In the early 20th century, most of the Genizah was plundered or taken out of Egypt by collectors and the documents can now be found in various centers of learning, mostly in Europe or America. The largest collections of Genizah material can be found in the universities of Oxford and Cambridge, the Russian National Library and the Jewish Theological Seminary in New York.
The Lasting Contribution of the Jews of the Muslim Empire
For over 500 years, the Jews of the Muslim Empire enjoyed stability, prosperity and religious autonomy. As opposed to the oppressive atmosphere in Northern Europe, the Jews lived, for the most part, in a tolerant civilization, one that valued excellence in the arts, the sciences and trade. In these fields the Jews were welcome participants. Thus Judaism developed as part of society, not as a secluded ghetto-culture as was the case in Christian Europe.

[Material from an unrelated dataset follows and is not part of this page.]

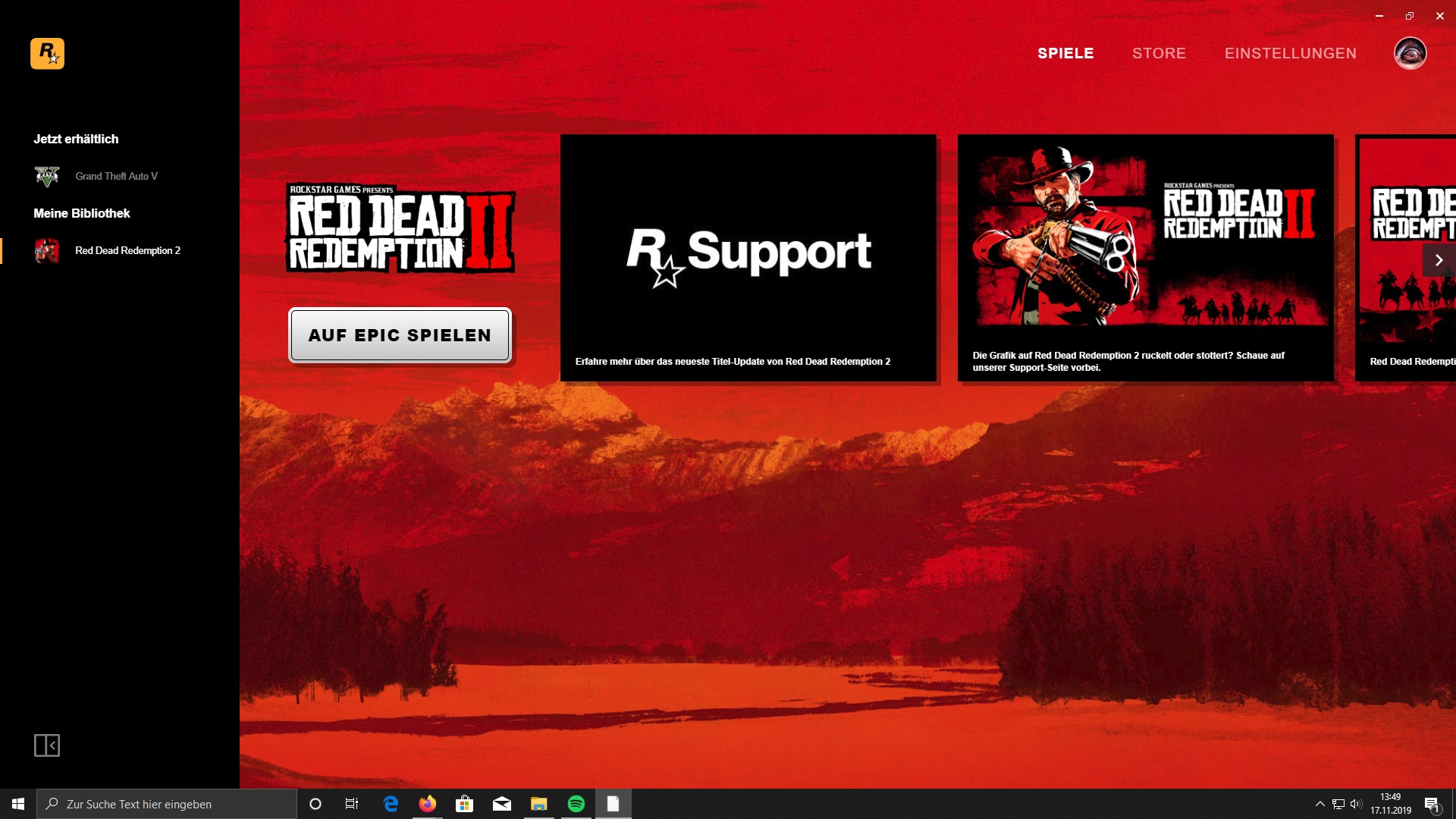Launch Spotify from the taskbar
The width and height of the screenshot is (1456, 819).
(x=576, y=804)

The cultural cross-pollination benefitted both sides. Because of the dialogue with Islam, the Jews became more aware of their philosophic and linguistic heritage. The new methods that developed in the vast Muslim Empire for the communication of knowledge and the codification of law were employed by the Rabbis in order to keep in contact with the ever-expanding Jewish Diaspora. Thus, they could preserve and sustain Talmudic Law, while creating new vistas of Jewish literature and thought which were instrumental in forming the structure of Judaism as it is today.